XML further simplifies managing a document as a hierarchical collection of sub-document level components. These collections are often referred to as “compound documents.” For example, a cookbook is made of 20 recipe chapters, but each recipe chapter is stored individually. A given recipe chapter may be reused in numerous books. Creating and managing a link in a sub-document component which may be reused in multiple contexts is difficult. If these documents and components are managed in a content management system, they may also be versioned. The present invention provides a DCAM system that may be used to enable the managing and resolving of links for different document contexts and different document versions.
Additionally, the DCAM system of the present invention may be used to publish alternate views of a document targeting different audiences. For example, a catalog may contain different prices for customers, partners, and employees. The catalog may be different for North America, Europe, and Asia., and may also differ when in print versus web format. Making links work in all of these contexts is often handled by manual processes and redundant copies of the document content. The present invention enables the assembly of content dynamically to suit the needs of a given audience.
Documents may be a combination of textual content created by authors and database content derived from queries performed against a database application. The invention, in providing a DCAM system, provides mechanisms for managing the database derived content the same way that the textual content is managed. This allows the database derived content to be profiled for different audiences and to be published appropriately for different output media formats
The present invention supports reuse, repurposing and dynamic assembly. This includes multichannel publishing such as output sensitive linking, information reuse such as context sensitive linking, dynamic content such as inclusion and data merge, and content supply chain such as web services. Performing link management using the present invention has several benefits. A single link may be managed with different output resolutions—thus providing simplified support for multichannel publishing. Further, a single link may be managed with different resolutions based on different contexts. This enables template-based authoring and reusing rather than duplicating business data with context sensitive links. Linked content may be dynamically included based on context and can include or reference the content. A web services interface supports information exchange across the enterprise and a Simple Object Access Protocol (SOAP) Application Program Interface (API) (discussed more fully below) is provided for manipulating a link repository.
The link manager manages component or linking relationships internal to an object, across objects, across versions, across publishing cycles, and across supply chains.
As explained above, managing the dynamic assembly of content involves determining an access point or end point of a relationship arc or link. The arc leads from the access point to contents for dynamic assembly. Thus, for example, a hyperlink leads to a url. The content to which the arc leads may be verified based upon rules. Once the appropriate relationship is verified, the content is made available from the access point.
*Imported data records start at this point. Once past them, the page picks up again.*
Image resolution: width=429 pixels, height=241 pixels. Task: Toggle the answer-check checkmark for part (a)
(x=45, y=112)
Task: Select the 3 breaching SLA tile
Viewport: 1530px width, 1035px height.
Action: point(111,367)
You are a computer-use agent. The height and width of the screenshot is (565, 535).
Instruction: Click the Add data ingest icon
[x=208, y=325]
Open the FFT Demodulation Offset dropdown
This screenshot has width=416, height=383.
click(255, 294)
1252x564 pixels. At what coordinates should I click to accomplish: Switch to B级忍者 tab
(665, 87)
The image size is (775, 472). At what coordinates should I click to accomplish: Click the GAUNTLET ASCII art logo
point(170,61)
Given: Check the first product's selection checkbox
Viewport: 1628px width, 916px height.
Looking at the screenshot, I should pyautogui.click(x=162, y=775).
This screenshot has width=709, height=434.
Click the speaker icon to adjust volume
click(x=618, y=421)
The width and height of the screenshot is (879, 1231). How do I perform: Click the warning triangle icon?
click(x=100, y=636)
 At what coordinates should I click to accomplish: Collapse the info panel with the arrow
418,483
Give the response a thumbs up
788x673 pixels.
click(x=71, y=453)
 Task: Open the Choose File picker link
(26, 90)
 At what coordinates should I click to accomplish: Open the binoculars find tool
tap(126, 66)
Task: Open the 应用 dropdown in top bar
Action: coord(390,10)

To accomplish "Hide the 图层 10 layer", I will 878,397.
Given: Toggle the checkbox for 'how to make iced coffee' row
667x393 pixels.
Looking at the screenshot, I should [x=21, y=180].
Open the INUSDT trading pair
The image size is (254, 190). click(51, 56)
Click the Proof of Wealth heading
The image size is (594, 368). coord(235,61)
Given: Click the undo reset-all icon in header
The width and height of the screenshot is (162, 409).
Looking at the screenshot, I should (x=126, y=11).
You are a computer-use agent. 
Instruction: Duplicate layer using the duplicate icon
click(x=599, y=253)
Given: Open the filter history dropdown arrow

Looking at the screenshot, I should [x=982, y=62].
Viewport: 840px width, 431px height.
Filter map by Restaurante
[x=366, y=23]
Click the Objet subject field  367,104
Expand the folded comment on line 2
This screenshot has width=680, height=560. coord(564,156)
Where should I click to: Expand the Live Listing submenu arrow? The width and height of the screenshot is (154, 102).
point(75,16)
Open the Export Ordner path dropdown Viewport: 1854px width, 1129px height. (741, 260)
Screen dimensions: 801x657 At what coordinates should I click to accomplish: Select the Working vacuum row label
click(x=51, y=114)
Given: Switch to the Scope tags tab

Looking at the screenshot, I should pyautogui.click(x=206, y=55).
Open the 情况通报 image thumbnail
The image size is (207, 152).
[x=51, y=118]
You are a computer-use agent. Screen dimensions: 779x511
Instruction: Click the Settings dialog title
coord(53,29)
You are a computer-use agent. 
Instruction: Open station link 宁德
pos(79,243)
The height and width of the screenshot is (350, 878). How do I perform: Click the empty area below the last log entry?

A link management application generally performs certain functions. These functions typically require the application to include means to create, modify, remove, store, configure the behavior of, validate, resolve and exchange link information with other applications. The architecture of a DCAM System in accordance with a first embodiment of the invention is shown in
The Epic Editor Authoring User Interface 40 is a user interface used within the Epic Editor environment. It is an interface for creating, modifying, removing and managing linking information. Generally, operations performed by an author within the editing environment are exposed through this interface.
The DCA Repository Authoring User Interface 42 is a user interface for creating, modifying, removing and managing linking information directly in the link repository. Generally, operations performed by an author within this environment are exposed through this interface.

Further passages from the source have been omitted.